* _ASSIGNMENT_
Two lines mark the range in the entries below: the one holding "The width and height of the screenshot is (1122, 1064)." and the one holding "Given: Go to next page arrow". Set down those two and all lines between them, exactly.

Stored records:
-*-*-

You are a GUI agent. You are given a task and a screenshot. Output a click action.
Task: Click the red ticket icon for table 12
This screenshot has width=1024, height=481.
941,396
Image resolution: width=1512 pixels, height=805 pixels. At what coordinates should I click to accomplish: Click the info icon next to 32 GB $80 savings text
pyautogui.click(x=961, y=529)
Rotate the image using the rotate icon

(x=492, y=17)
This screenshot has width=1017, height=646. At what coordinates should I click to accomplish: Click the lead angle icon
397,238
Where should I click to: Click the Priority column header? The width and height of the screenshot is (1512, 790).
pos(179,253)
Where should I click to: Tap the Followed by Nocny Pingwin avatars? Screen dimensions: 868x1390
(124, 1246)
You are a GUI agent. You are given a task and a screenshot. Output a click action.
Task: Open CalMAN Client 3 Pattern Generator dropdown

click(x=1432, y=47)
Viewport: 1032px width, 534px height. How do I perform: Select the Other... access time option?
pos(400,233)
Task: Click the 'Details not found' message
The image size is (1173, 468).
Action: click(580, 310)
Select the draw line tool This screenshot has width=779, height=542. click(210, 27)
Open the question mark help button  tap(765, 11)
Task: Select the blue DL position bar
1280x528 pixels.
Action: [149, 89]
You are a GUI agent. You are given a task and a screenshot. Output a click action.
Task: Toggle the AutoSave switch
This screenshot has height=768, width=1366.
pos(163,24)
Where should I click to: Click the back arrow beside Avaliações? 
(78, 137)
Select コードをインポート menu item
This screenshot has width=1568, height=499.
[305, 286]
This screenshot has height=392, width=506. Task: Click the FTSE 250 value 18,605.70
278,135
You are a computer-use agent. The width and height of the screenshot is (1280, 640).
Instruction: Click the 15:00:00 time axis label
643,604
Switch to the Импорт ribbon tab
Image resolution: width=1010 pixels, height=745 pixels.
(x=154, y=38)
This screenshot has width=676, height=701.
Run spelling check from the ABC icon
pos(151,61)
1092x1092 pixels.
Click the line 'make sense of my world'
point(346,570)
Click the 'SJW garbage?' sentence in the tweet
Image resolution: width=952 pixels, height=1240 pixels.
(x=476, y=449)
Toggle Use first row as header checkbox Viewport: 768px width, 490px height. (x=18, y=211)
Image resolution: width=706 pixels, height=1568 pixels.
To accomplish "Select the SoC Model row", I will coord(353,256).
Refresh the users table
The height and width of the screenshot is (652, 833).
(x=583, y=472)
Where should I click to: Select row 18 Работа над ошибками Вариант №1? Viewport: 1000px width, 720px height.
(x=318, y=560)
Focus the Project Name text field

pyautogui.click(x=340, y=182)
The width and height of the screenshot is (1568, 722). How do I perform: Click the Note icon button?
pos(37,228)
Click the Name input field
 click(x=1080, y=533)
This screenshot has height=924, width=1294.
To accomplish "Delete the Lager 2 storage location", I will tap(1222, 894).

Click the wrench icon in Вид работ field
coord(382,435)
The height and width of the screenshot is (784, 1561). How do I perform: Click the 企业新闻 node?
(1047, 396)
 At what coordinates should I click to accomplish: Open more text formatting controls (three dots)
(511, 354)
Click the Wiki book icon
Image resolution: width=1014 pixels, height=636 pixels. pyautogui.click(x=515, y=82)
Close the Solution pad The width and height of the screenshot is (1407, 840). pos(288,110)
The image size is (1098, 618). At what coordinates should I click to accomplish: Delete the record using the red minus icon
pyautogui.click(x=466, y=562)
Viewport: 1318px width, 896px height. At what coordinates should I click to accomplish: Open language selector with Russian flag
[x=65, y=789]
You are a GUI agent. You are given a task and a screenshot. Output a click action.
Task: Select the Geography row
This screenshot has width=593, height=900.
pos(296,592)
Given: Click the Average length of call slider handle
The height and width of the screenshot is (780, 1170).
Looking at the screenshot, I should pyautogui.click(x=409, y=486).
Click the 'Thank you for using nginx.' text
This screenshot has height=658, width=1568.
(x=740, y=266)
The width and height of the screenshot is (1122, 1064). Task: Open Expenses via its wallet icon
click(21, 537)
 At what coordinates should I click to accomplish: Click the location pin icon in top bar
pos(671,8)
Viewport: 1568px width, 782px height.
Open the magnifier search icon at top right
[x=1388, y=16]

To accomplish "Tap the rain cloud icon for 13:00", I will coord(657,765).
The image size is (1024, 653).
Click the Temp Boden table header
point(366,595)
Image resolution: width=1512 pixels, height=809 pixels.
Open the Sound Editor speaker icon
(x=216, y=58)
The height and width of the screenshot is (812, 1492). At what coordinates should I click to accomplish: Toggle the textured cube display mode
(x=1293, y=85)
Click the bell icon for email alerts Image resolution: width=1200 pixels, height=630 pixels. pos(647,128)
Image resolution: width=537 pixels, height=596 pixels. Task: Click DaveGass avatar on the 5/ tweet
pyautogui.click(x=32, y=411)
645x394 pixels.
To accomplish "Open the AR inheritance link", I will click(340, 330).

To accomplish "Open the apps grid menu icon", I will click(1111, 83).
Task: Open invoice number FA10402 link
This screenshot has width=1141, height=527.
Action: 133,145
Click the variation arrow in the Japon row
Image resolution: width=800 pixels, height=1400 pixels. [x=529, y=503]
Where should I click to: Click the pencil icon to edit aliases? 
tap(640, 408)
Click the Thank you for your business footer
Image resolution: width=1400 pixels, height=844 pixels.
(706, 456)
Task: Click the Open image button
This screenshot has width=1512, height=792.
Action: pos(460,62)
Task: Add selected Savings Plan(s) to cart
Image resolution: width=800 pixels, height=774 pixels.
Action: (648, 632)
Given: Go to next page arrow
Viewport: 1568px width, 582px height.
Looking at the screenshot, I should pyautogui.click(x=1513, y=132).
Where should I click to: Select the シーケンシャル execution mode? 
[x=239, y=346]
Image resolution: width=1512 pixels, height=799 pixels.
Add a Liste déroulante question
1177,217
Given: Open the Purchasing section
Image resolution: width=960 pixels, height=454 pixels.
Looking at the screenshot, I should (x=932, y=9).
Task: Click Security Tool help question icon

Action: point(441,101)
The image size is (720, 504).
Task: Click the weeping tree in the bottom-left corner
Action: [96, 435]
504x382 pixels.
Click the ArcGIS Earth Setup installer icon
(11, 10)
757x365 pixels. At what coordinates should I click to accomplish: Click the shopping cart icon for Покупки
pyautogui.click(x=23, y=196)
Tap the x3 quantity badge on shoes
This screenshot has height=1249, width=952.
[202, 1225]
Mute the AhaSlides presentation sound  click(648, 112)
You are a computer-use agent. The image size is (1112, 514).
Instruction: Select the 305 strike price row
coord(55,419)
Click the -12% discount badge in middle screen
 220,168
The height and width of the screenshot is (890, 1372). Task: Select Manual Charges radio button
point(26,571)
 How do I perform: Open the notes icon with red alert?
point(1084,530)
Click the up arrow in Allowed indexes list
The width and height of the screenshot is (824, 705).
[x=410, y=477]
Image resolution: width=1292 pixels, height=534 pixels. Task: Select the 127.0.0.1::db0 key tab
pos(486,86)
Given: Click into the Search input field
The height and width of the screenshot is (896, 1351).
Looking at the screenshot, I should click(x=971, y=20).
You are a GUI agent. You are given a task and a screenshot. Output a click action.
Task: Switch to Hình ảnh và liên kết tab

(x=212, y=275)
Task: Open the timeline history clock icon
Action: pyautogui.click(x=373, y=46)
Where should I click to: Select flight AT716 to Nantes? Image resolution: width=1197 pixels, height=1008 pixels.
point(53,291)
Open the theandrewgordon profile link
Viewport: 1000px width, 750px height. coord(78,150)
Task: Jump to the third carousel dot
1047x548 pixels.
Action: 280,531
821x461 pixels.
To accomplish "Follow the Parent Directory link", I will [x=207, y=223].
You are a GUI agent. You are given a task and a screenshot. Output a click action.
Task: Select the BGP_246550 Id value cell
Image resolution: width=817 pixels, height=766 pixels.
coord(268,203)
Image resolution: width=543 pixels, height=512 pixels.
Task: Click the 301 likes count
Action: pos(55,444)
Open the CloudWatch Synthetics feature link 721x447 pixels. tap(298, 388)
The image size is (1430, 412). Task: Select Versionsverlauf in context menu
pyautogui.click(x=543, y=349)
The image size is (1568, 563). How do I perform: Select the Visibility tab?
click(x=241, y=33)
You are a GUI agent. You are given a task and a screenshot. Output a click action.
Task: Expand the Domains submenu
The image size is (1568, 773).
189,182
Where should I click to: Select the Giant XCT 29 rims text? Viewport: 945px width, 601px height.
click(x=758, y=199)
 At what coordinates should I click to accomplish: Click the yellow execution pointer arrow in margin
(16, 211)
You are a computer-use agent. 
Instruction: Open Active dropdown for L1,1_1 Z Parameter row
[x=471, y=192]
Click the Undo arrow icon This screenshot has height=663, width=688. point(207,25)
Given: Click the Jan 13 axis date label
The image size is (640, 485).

-*-*-

* _ANSWER TO THE EXERCISE_
The width and height of the screenshot is (1122, 1064). Task: Open Expenses via its wallet icon
click(21, 537)
 At what coordinates should I click to accomplish: Click the location pin icon in top bar
pos(671,8)
Viewport: 1568px width, 782px height.
Open the magnifier search icon at top right
[x=1388, y=16]

To accomplish "Tap the rain cloud icon for 13:00", I will coord(657,765).
The image size is (1024, 653).
Click the Temp Boden table header
point(366,595)
Image resolution: width=1512 pixels, height=809 pixels.
Open the Sound Editor speaker icon
(x=216, y=58)
The height and width of the screenshot is (812, 1492). At what coordinates should I click to accomplish: Toggle the textured cube display mode
(x=1293, y=85)
Click the bell icon for email alerts Image resolution: width=1200 pixels, height=630 pixels. pos(647,128)
Image resolution: width=537 pixels, height=596 pixels. Task: Click DaveGass avatar on the 5/ tweet
pyautogui.click(x=32, y=411)
645x394 pixels.
To accomplish "Open the AR inheritance link", I will click(340, 330).

To accomplish "Open the apps grid menu icon", I will click(1111, 83).
Task: Open invoice number FA10402 link
This screenshot has width=1141, height=527.
Action: 133,145
Click the variation arrow in the Japon row
Image resolution: width=800 pixels, height=1400 pixels. [x=529, y=503]
Where should I click to: Click the pencil icon to edit aliases? 
tap(640, 408)
Click the Thank you for your business footer
Image resolution: width=1400 pixels, height=844 pixels.
(706, 456)
Task: Click the Open image button
This screenshot has width=1512, height=792.
Action: pos(460,62)
Task: Add selected Savings Plan(s) to cart
Image resolution: width=800 pixels, height=774 pixels.
Action: (648, 632)
Given: Go to next page arrow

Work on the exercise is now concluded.